Among the entries that follow, find every line with the word "will" and list it.

Dataset entries ->
-------------------------

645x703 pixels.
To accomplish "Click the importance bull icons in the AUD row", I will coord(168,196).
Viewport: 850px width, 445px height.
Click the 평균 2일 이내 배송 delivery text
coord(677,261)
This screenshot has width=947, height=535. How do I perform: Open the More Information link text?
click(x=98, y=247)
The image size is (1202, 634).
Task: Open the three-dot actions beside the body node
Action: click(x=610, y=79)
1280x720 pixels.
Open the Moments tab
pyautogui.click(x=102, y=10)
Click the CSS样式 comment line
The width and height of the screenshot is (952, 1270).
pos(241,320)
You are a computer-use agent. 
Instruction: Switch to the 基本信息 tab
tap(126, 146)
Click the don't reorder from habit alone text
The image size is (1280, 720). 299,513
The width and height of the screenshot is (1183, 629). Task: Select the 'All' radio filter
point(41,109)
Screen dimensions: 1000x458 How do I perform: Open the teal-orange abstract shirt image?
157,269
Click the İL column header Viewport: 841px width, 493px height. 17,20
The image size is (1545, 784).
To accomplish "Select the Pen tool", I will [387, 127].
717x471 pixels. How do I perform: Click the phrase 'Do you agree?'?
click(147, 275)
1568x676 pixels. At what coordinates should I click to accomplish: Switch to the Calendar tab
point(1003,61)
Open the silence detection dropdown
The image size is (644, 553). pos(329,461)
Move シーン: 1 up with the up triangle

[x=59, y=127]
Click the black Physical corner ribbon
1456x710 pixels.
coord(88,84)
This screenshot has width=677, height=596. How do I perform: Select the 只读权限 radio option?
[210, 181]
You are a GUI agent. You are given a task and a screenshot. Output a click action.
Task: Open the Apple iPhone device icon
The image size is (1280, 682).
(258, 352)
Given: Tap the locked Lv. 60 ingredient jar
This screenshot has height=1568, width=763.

-------------------------

Reply ->
To accomplish "Click the importance bull icons in the AUD row", I will coord(168,196).
To accomplish "Select the Pen tool", I will [387, 127].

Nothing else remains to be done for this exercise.